Hello Lake-Linkers, Paul Smith here at the Milwaukee Journal Sentinel. Happy to report the efforts to restore the public's legal right to cross railroad tracks have had success in the Assembly. The Assembly passed AB 876 in the wee hours by a 59-43 vote.
Now it moves to the Senate, which has not held a hearing on its version of the bill, SB 734. It's been assigned to Senate Committee on Judiciary and Public Safety, chaired by Sen. Van Wanggaard (R-Racine) and co-chaired by Sen. Leah Vukmir (R-Brookfield). The other members of the committee are Senators Frank Lasee (R-De Pere), Fred Risser )D-Madison) and Lena Taylor (D-Milwaukee).
Send these folks an email, especially Wanggaard and Vukmir, and urge them to hold a hearing on the bill.
The vote in the Assembly showed some bipartisan support and hopefully enough Legislators are aware of the good that this bill does, basically resetting state law the way it used to be and allowing better access to public property without compromising public safety.

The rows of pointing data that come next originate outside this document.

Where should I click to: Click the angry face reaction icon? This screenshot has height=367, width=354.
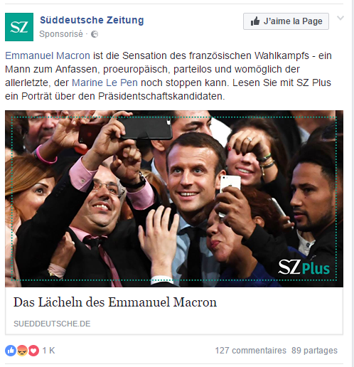(22, 351)
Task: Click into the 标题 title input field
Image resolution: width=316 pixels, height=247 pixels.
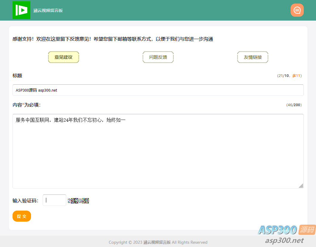Action: (158, 90)
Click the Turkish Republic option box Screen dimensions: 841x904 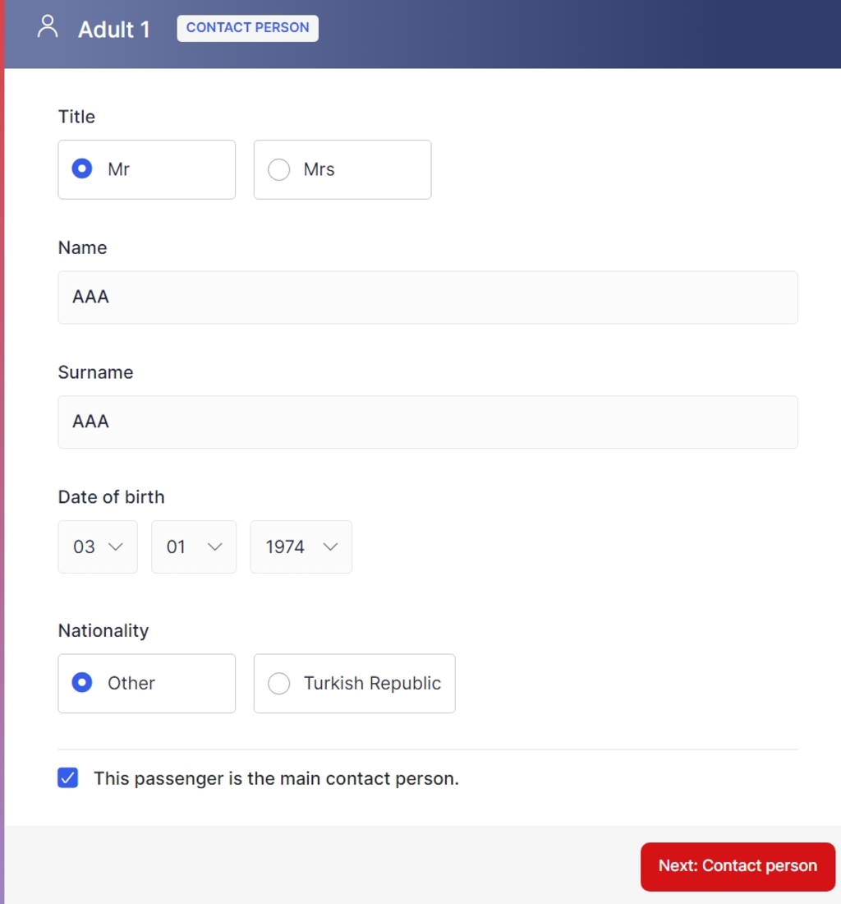click(x=355, y=683)
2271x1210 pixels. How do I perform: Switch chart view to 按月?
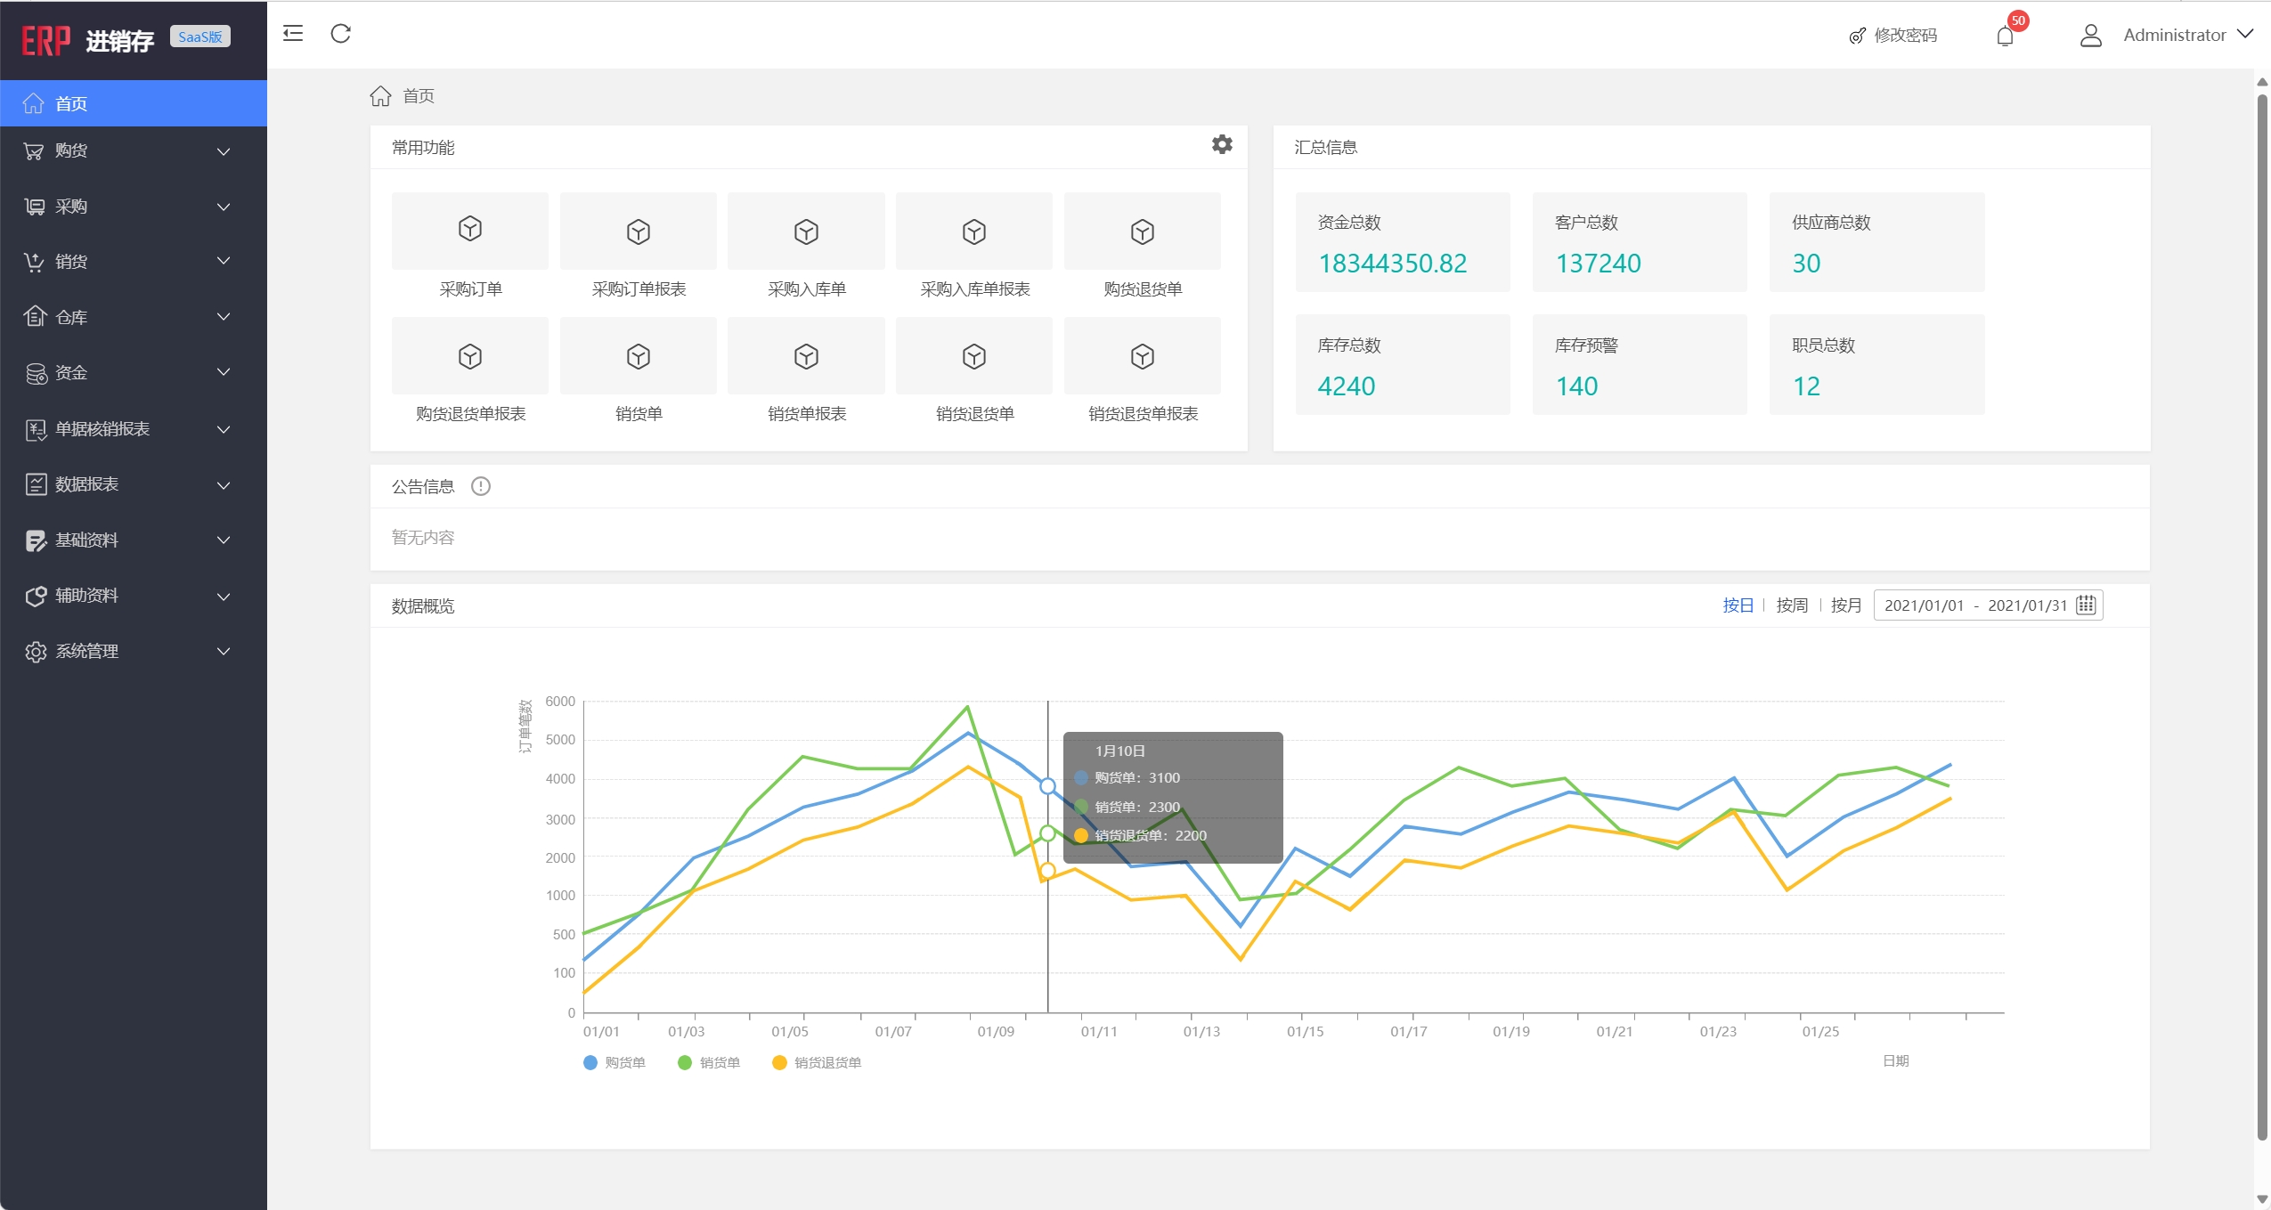coord(1845,605)
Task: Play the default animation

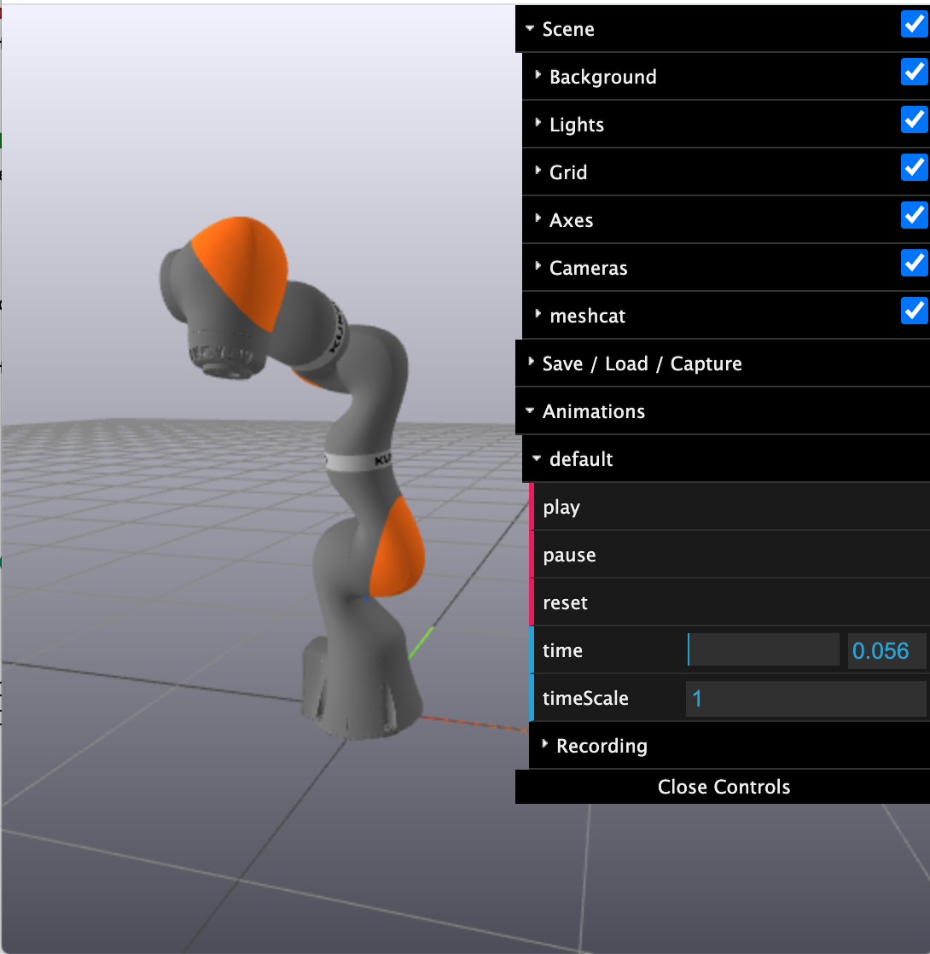Action: tap(561, 507)
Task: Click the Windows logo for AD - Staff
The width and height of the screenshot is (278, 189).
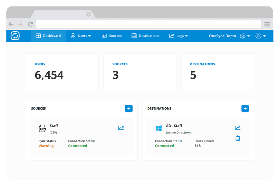Action: tap(159, 128)
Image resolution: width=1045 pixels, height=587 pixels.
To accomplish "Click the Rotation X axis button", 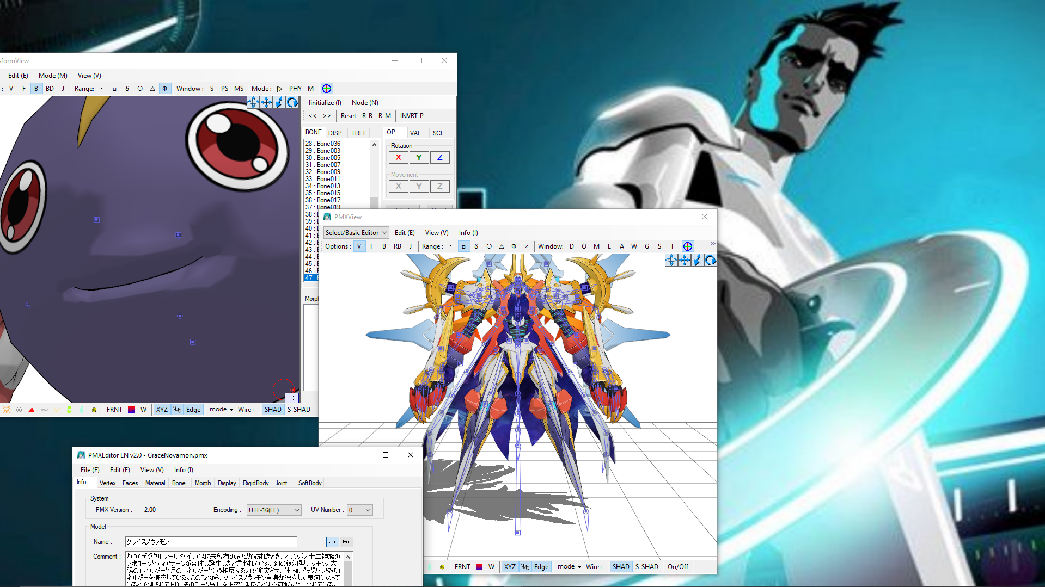I will (399, 157).
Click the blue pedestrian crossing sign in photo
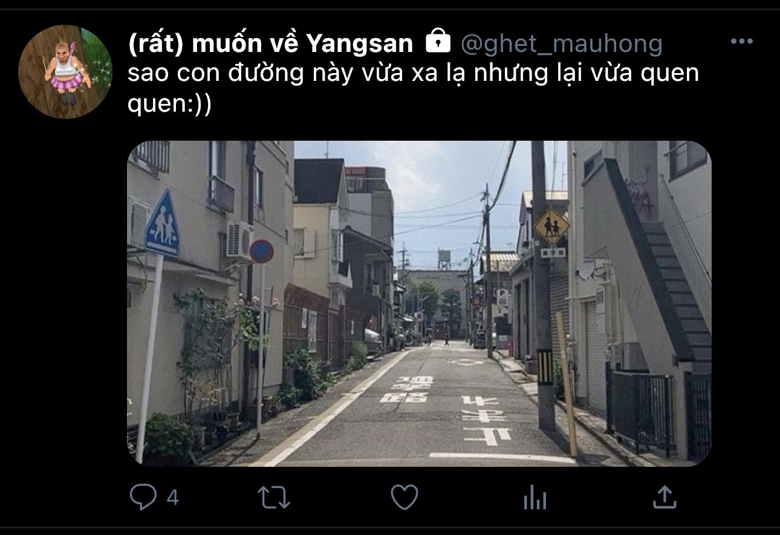 (162, 223)
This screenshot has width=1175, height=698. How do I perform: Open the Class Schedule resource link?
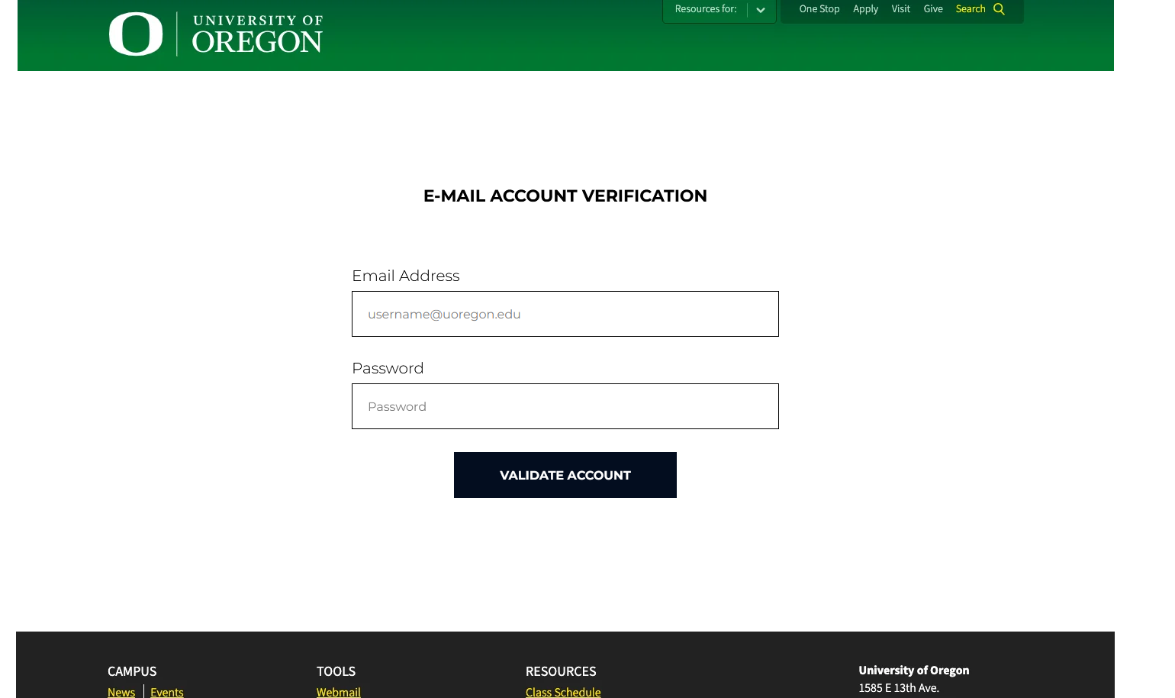pyautogui.click(x=563, y=692)
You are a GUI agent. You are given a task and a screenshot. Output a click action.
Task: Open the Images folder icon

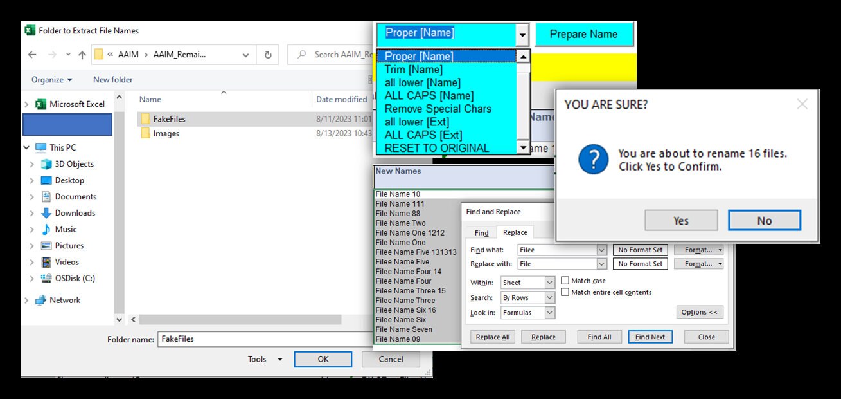click(146, 133)
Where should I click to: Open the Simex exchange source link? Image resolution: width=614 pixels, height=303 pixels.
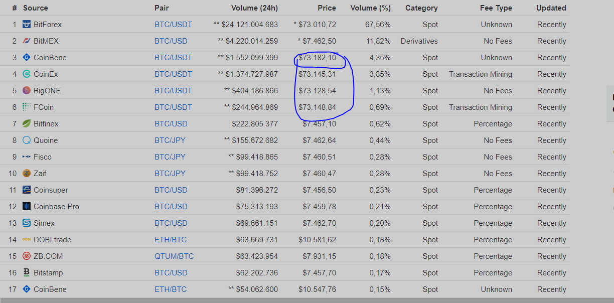click(x=44, y=223)
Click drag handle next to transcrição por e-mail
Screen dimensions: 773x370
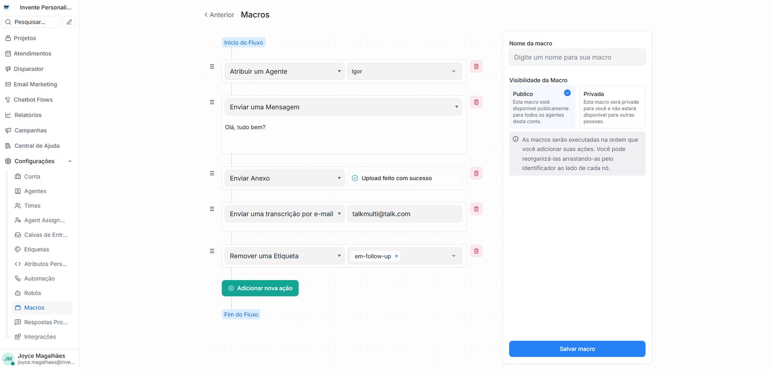pyautogui.click(x=212, y=209)
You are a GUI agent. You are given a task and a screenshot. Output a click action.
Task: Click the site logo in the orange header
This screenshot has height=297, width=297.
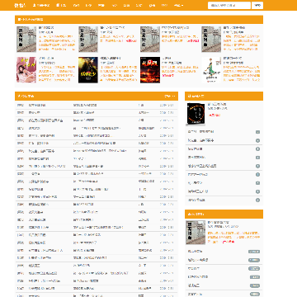[x=19, y=5]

At this point, there are four main steps left for the bill to get passed: Have a hearing in the Senate committee, get approved by the Senate committee, get approved by the full Senate and get signed into law by the governor.
Thanks and good fishing to you.
For your information, listed below is a press release sent out early this morning from the office of bill author Rep. Lee Nerison (R-Westby):
Railroad Crossing Bill Moves Ahead MADISON – Representative Lee Nerison, R-Westby, is pleased to report that the Wisconsin State Assembly passed on a bipartisan 59-34 vote his bill which allows pedestrians to walk directly across a clear stretch of railroad track or a railroad right-of-way without facing a fine for trespassing. Nerison authored Assembly Bill 876 in response to citizen concerns that strict enforcement of railroad trespass laws by BNSF would put hundreds of miles of Mississippi River shoreline off limits to hunters, anglers, trappers, and outdoor enthusiasts. In addition, Nerison points out that over 100 DNR properties are crossed by railroad tracks, effectively restricting access to public recreational areas throughout our state. He is concerned about a loss of tourism dollars and the discouragement of successive generations of outdoor enthusiasts if they must own land in order to develop their passion. “Wisconsin is fortunate to have significant, unique natural areas and public properties. For over 150 years, it was legal to cross a railroad track to enjoy them. That action became illegal in 2005 and it’s time to change the law back to what it was,” Nerison said. Now that the bill has passed the State Assembly, it moves to the State Senate for consideration. Should it pass the Senate, Governor Walker must sign the bill for it to become law. “I know that taking on the railroad companies is an uphill battle. But we’ve moved down the tracks, so to speak, in getting this through the Assembly. I thank everyone for the hard work and support and it’s time to focus on the Senate and Governor to get this sensible bill to become law,” Nerison said.